After the demands on monarchy reform were raised in early August, rightist media and organizations quickly attacked them. A Naewna columnist commented that the call to reform the monarchy is an act of evil, causing disunity, and undermining the monarchy under the disguise of protest against the government and for a constitutional amendment. The columnist also accused Pheu Thai and the former Future Forward Party of manipulating the protesters. Most politicians expressed a negative reaction to the demands, including Sudarat Keyuraphan, an influential Pheu Thai politician. On social media platforms such as Facebook, Twitter, and Instagram, user accounts, including ones coordinated by the state-sponsored, ultra-royalist, Rubbish Collection Organization, which has been characterized as fascist, (Note: See its characterisation in:) accuse the student protesters of being anti-monarchists, rebels, traitors, and human 'garbage'.

Opposition to high school students involvement include a minimum of 103 cases of harassment of students. Some online insults attacking female child protesters went so far as to urging their rape. In mid-September, the Bad Students group tweeted that some of its members had encountered family and financial problems for participating in the protests.

Phumiwat Raengkasiwit (ภูมิวัฒน์ แรงกสิวิทย์), an activist from the group Nawachiwin who had begun a hunger strike on 23 July in front of Sappaya-Sapasathan, the meeting place of the Thai parliament, to emphasize the extreme poverty due to COVID-19 mismanagement. However, on 18 August, it was reported that he had distanced himself from the Free Youth movement, accusing the protesters of foreign government and NGO support, while he himself was accused of being a police informer.

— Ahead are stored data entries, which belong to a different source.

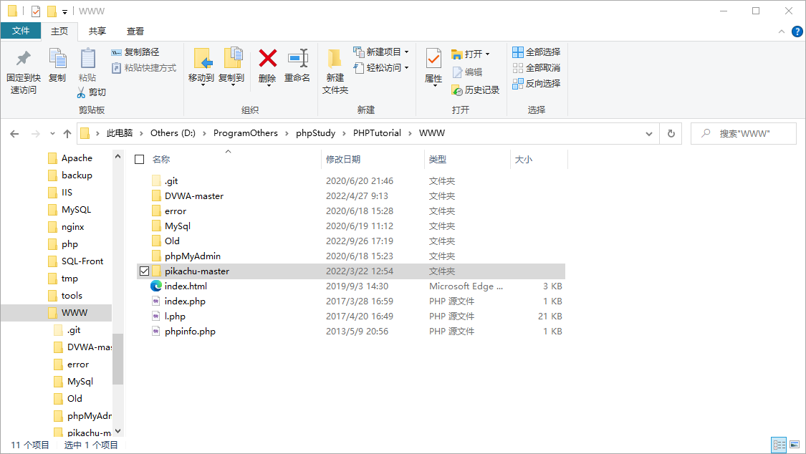Expand the New Item (新建项目) dropdown
This screenshot has width=806, height=454.
click(x=406, y=52)
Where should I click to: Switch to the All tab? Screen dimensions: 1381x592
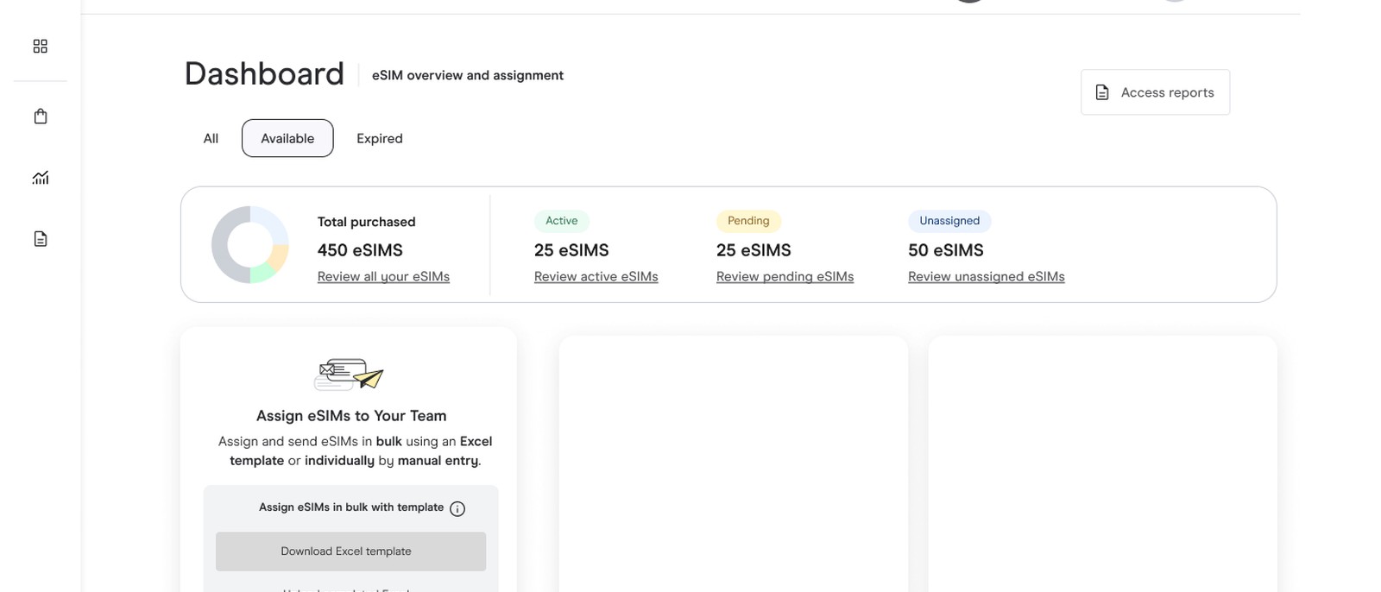coord(211,138)
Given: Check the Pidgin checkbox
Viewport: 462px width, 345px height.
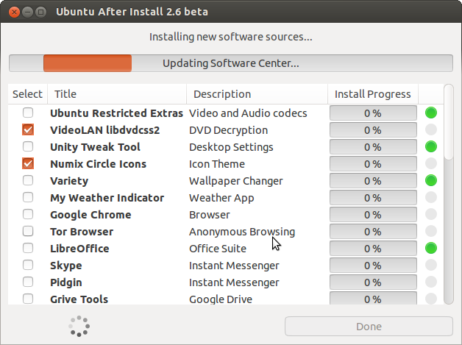Looking at the screenshot, I should [28, 282].
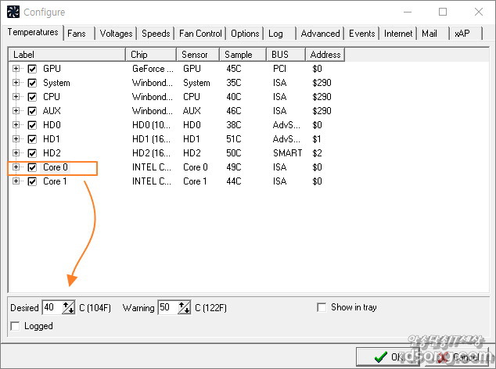Sort by the Sample column header
496x369 pixels.
click(243, 55)
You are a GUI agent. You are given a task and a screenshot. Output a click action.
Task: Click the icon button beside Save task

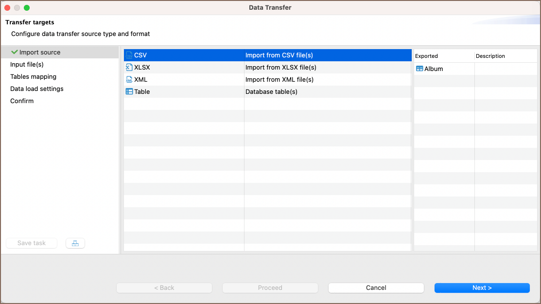coord(75,243)
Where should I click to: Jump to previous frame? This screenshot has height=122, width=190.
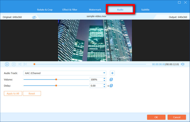click(x=20, y=64)
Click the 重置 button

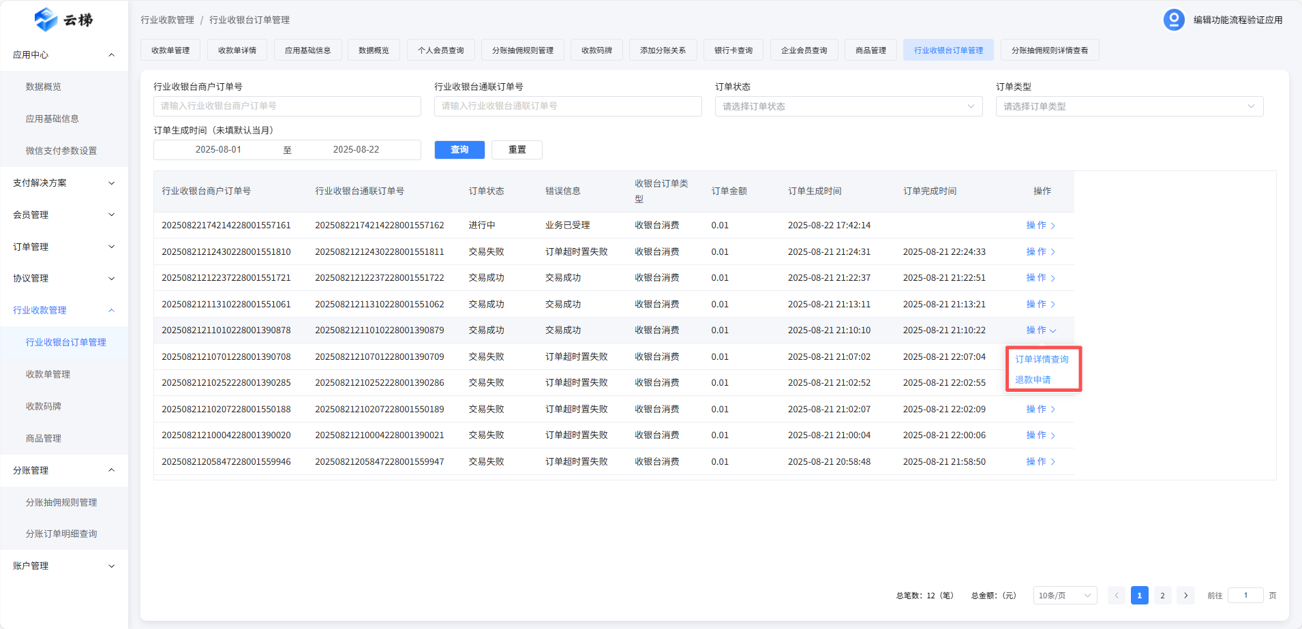click(x=517, y=150)
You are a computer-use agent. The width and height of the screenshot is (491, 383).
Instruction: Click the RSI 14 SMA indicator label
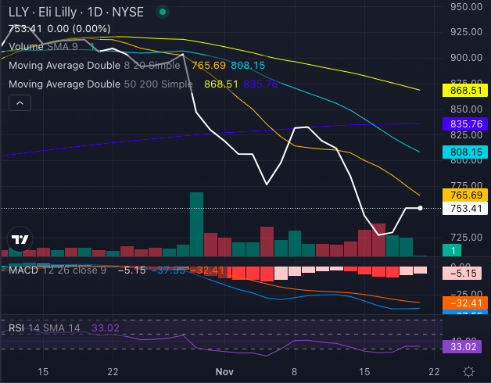47,328
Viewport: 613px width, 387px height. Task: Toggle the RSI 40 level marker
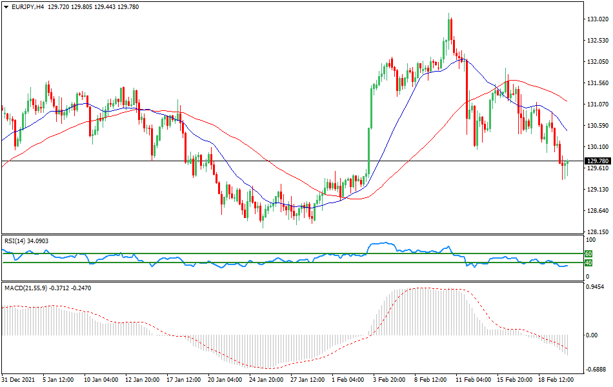pos(588,264)
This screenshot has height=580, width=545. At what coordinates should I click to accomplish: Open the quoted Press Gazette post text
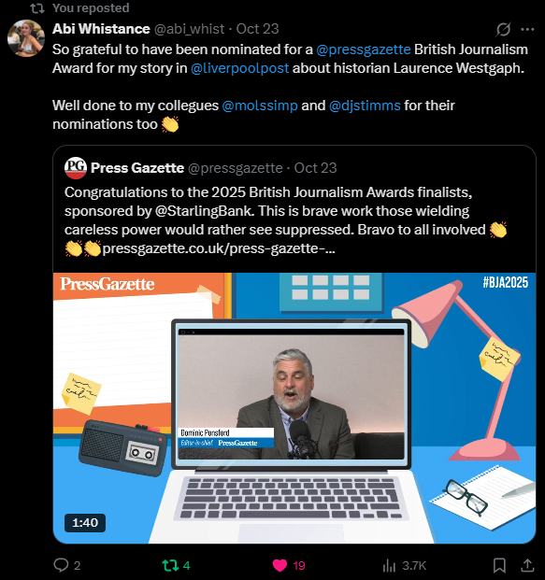(x=286, y=220)
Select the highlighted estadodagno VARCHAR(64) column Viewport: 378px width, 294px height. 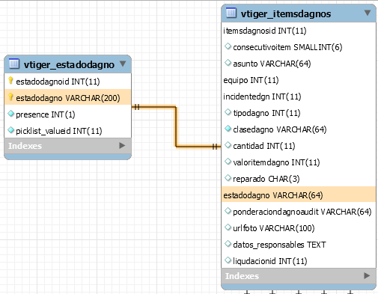(x=299, y=195)
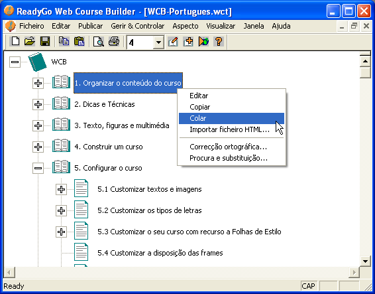Screen dimensions: 375x294
Task: Click the yellow question mark help icon
Action: tap(219, 42)
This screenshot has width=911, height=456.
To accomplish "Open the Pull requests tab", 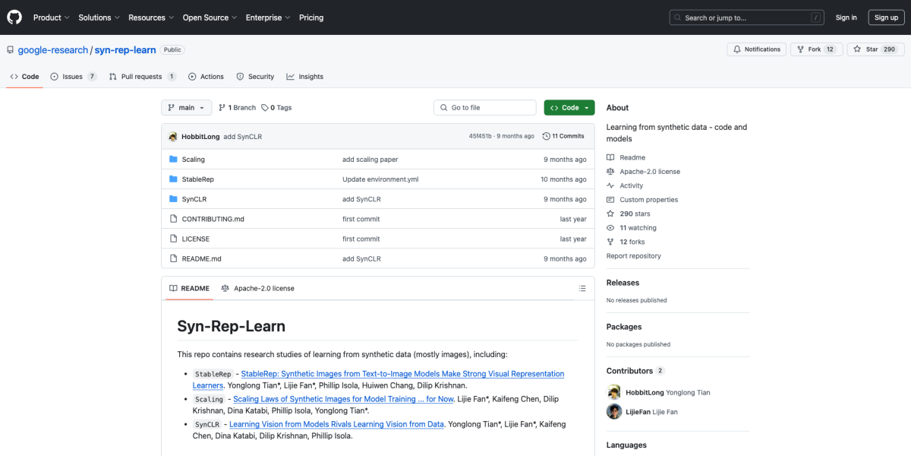I will 142,77.
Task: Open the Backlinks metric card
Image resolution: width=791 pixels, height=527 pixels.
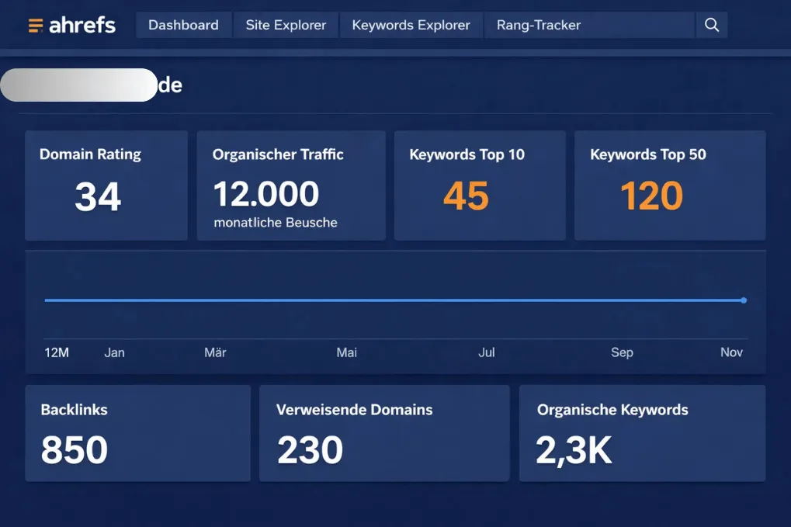Action: coord(137,433)
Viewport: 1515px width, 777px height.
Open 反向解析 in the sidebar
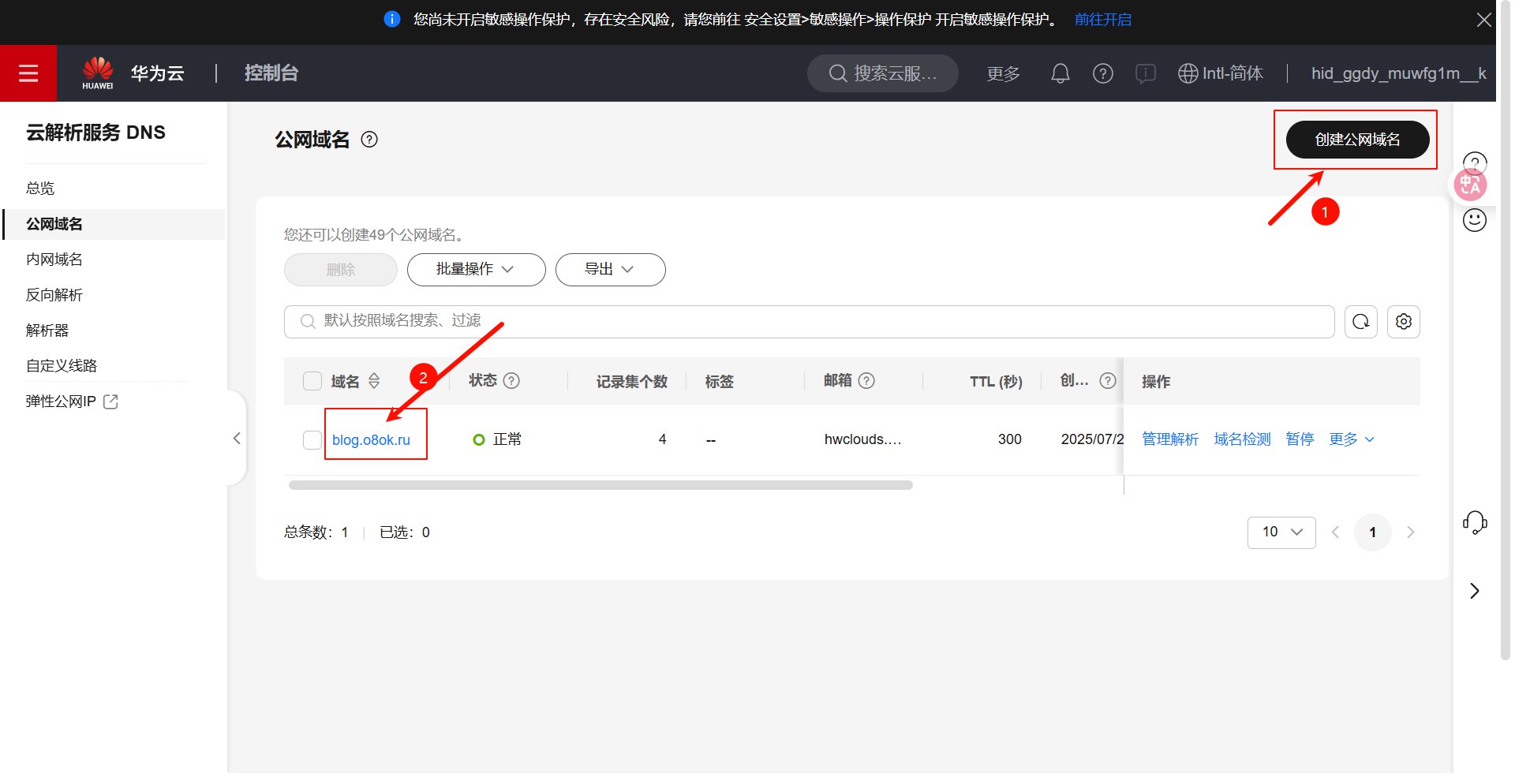coord(54,295)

Many groups and individuals have condemned the protesting tactics, and some considered a protester's act of hurling paint at police officers to be violent. Opponents also find vulgar language used by protest leaders unacceptable.

On 16 September, Thailand's Constitutional Court accepted a complaint of treason against three leaders of the 10 August demonstration at Thammasat University filed by Nattaporn Toprayoon, an ultra-royalist. On 17 September, a small group of pro-government protesters came to the Thai Summit Building (office of Thanathorn's family business) claiming that Thanathorn was behind the protests.